----- Provided records

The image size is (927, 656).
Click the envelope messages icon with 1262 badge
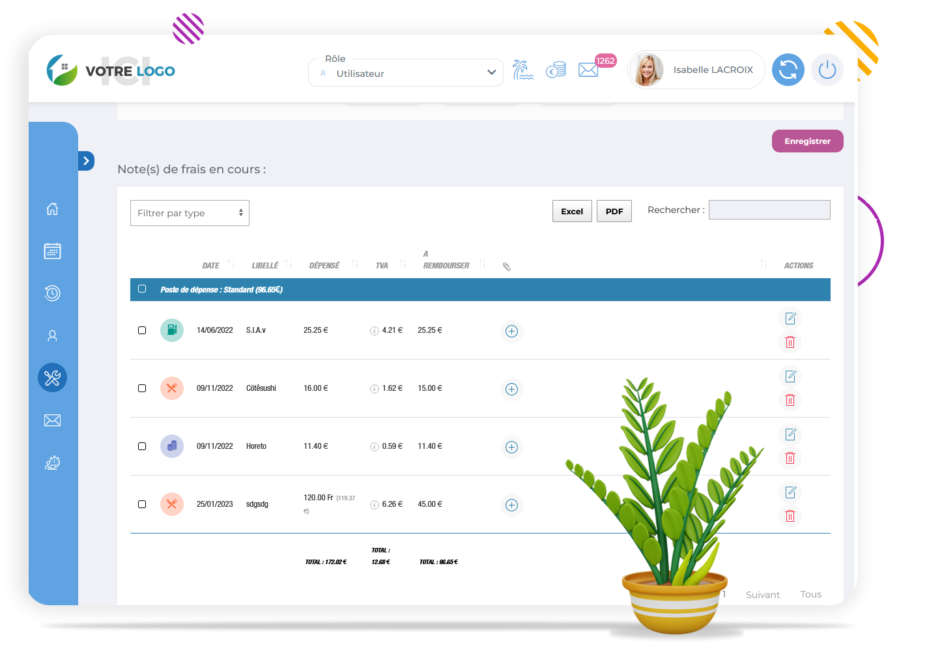[x=589, y=69]
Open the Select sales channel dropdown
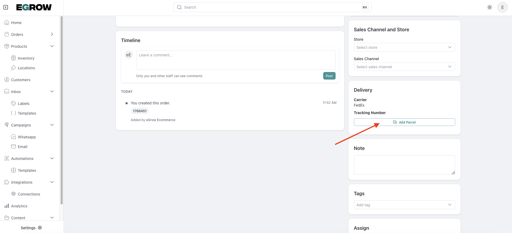This screenshot has height=233, width=512. (x=404, y=67)
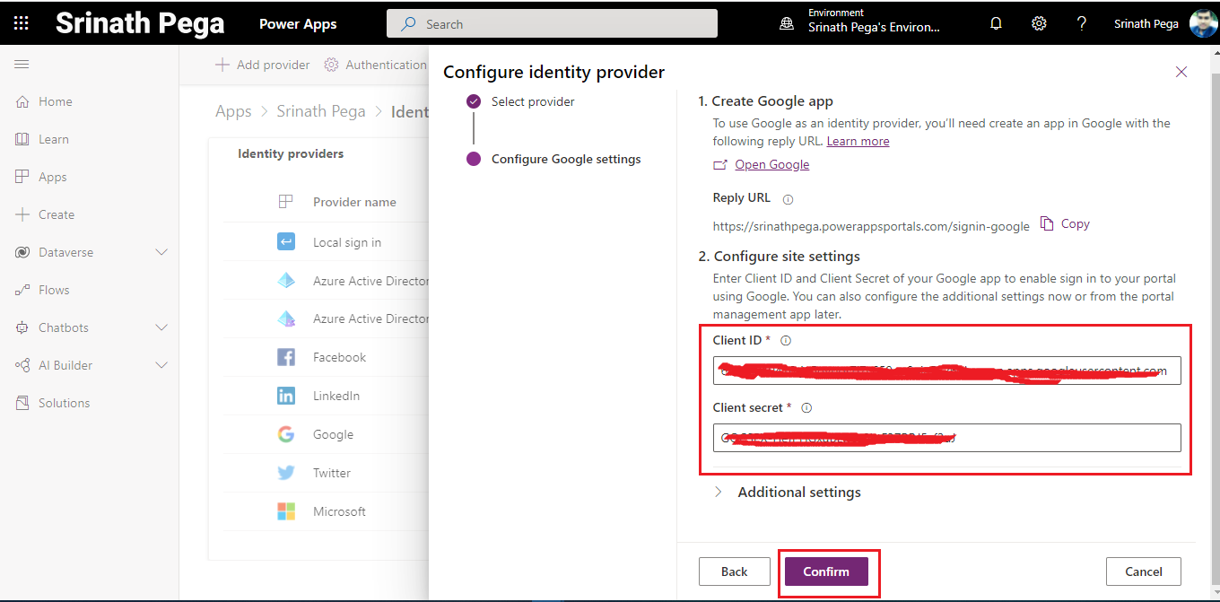Click the help question mark icon
Viewport: 1220px width, 602px height.
coord(1081,24)
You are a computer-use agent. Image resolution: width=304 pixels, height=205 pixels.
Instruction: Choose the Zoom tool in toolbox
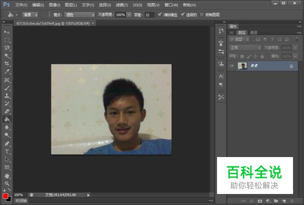[x=7, y=183]
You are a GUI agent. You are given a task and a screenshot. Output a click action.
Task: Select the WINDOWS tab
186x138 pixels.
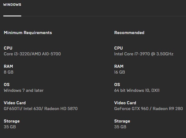click(12, 5)
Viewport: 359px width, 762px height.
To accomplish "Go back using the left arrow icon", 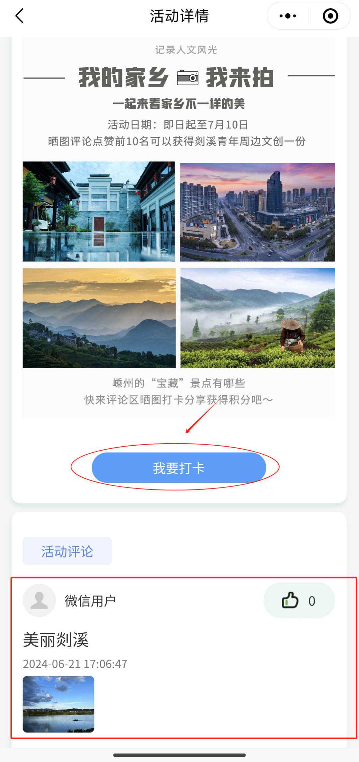I will (20, 16).
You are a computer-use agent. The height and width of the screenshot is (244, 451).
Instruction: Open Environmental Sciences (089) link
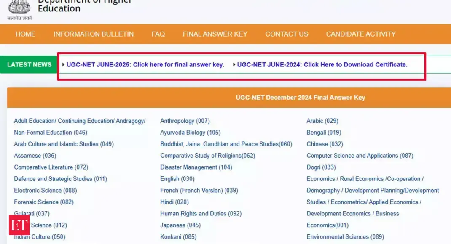(x=345, y=237)

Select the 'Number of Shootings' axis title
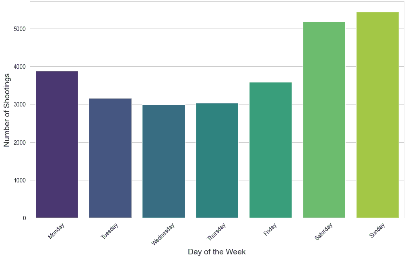pyautogui.click(x=7, y=110)
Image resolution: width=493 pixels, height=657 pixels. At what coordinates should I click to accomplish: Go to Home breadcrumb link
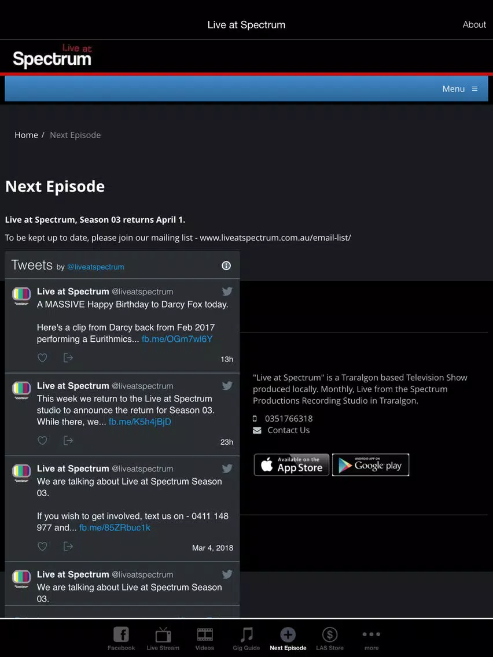click(26, 135)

----------

Only the lines from the one containing "You are a computer-use agent. The" through the final line of the listing should be reproduced, exactly and with no pictures.

You are a computer-use agent. The height and width of the screenshot is (244, 451).
Instruction: Open Environmental Sciences (089) link
(x=345, y=237)

Select the 'Number of Shootings' axis title
pyautogui.click(x=7, y=110)
Image resolution: width=493 pixels, height=657 pixels. At what coordinates should I click to accomplish: Go to Home breadcrumb link
click(26, 135)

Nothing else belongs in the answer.